Extracted records.
■ ■ ■
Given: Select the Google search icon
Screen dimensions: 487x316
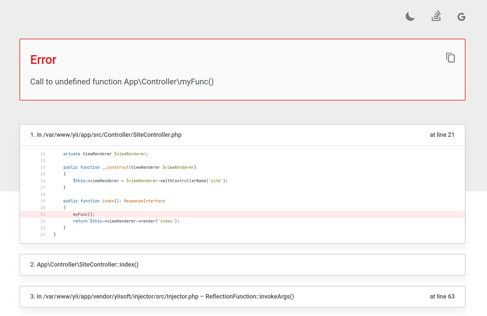Looking at the screenshot, I should (x=461, y=16).
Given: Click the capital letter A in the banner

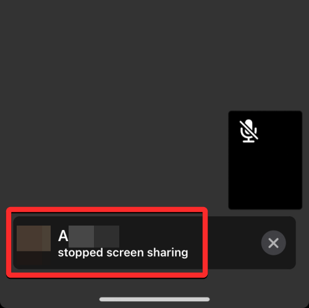Looking at the screenshot, I should 63,236.
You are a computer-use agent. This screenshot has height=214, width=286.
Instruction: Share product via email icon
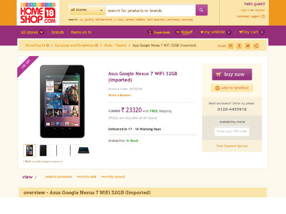pos(231,46)
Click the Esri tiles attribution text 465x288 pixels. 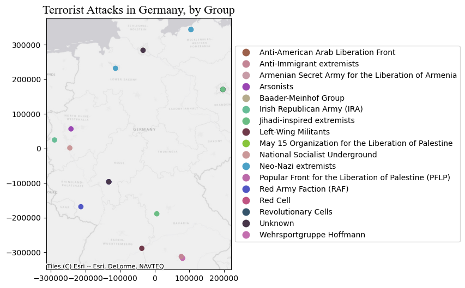pos(105,266)
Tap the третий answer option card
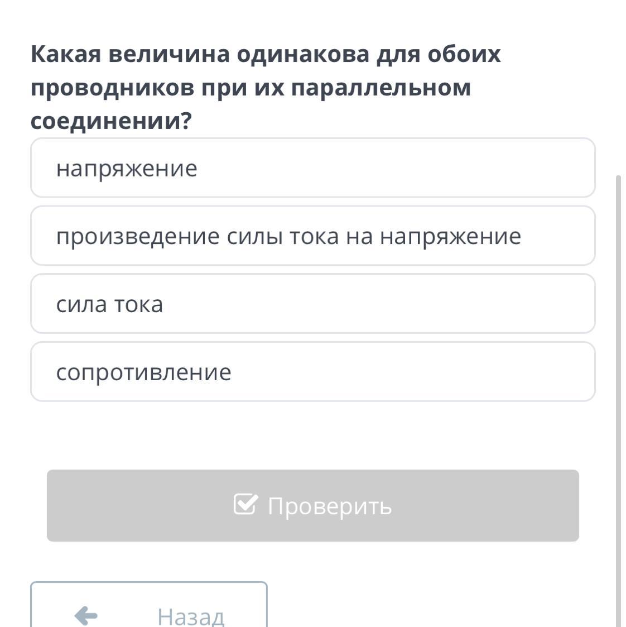This screenshot has height=627, width=626. 312,303
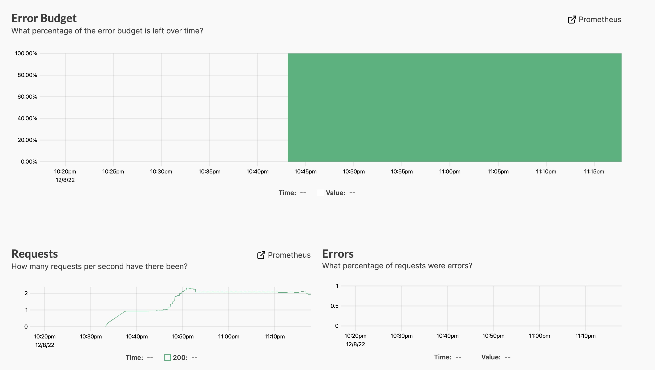Viewport: 655px width, 370px height.
Task: Click the Time legend label under Requests chart
Action: pos(134,358)
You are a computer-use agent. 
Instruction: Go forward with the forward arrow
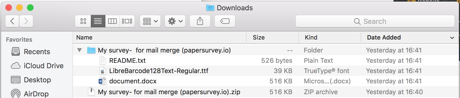[26, 21]
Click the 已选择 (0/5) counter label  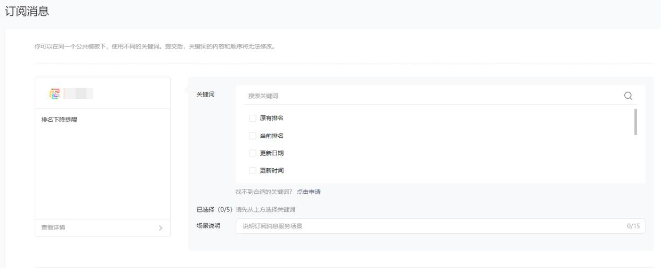[x=214, y=210]
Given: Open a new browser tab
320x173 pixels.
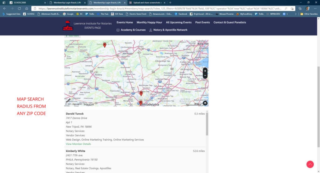Looking at the screenshot, I should click(x=170, y=2).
■ ■ ■
Set exercise. Rewrite the data from its start through the line containing "Looking at the screenshot, I should 63,236.", both ends included, replacing "Given" with "Task" and changing nothing else. Leave the pictures out of the answer.

Result below.
Task: Select the Google search icon
Screen dimensions: 487x316
Looking at the screenshot, I should (x=461, y=16).
Task: Click the capital letter A in the banner

Looking at the screenshot, I should 63,236.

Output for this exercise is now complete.